Weta Workshop: Celebrating 20 Years of Creativity makes up half of this lovingly produced – albeit expensive at £60 – boxset, along with Weta Digital: 20 Years of Imagination on Screen.
The former looks at Weta Workshop, responsible for practical effects, costumes, sets and make-up, while the latter covers the visual effects wing of Weta, which brought Gollum to life and delivered the five armies for the final Hobbit movie.
About halfway through the Weta Workshop book there's a photograph of a silicone duplicate of a character's head from Elysium, with most of their face missing, replaced by a gore-filled hole. Flick the page and the tone changes to Jane and the Dragon, a cute New Zealand children's TV series for which Weta provided concept art and motion capture facilities.

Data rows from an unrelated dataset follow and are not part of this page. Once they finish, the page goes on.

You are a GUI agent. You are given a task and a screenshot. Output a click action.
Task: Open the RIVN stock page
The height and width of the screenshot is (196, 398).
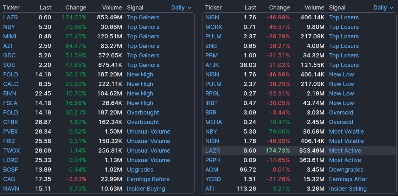(10, 94)
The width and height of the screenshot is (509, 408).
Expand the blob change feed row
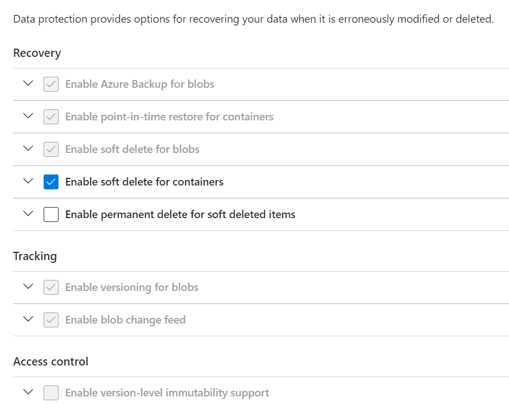(29, 320)
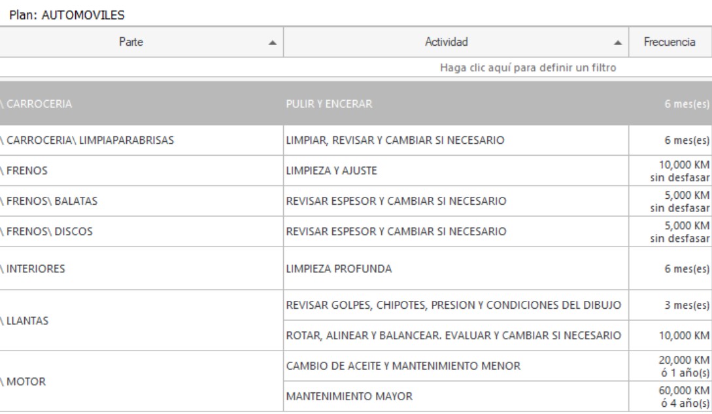Image resolution: width=712 pixels, height=414 pixels.
Task: Select the CARROCERIA\ LIMPIAPARABRISAS row
Action: click(356, 140)
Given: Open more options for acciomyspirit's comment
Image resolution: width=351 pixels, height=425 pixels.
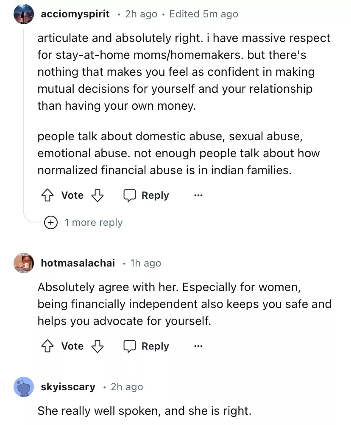Looking at the screenshot, I should [x=198, y=195].
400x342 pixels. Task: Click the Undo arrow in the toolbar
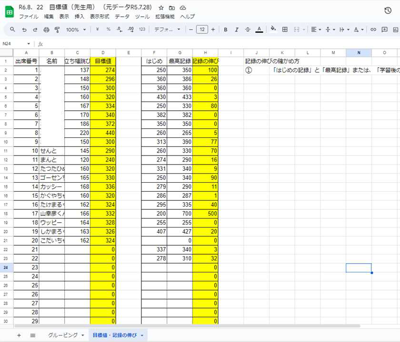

Somewhere in the juxtaposition between extreme violence and family-friendly fantasy sits Weta. This is the studio that switched from the bloody Braindead and Bad Taste to epic blockbusters The Lord of the Rings and The Hobbit without losing too much sleep in the process.
Both tomes do a grand job of telling Weta's story. In the late 1980s young director Peter Jackson joined forces with partners Richard Taylor and Tania Rodger to create the special effects for his film Meet The Feebles. Working out of a tiny Wellington flat, they created some convincing splatter effects and formed a formidable filmic threesome.
While Heavenly Creatures and The Frighteners gave Peter et al the opportunity to hone their skills, it was The Lord of the Rings trilogy that provided Weta with its best show reel yet.
Both studios were at the top of their game: the visual effects department pushed things forwards with Massive (software for generating large crowd scenes) and the photorealistic rendering of Gollum, while the special effects team created 'bigatures' (large-scale miniature models of key locations), and costumes and prosthetics for the hordes of extras playing humans and orcs.
Together, these two volumes provide details of every nook and cranny at the effects house. If you're willing to stump up the cash, they're pretty much the only behind-the-scenes or making-of books you'll ever need.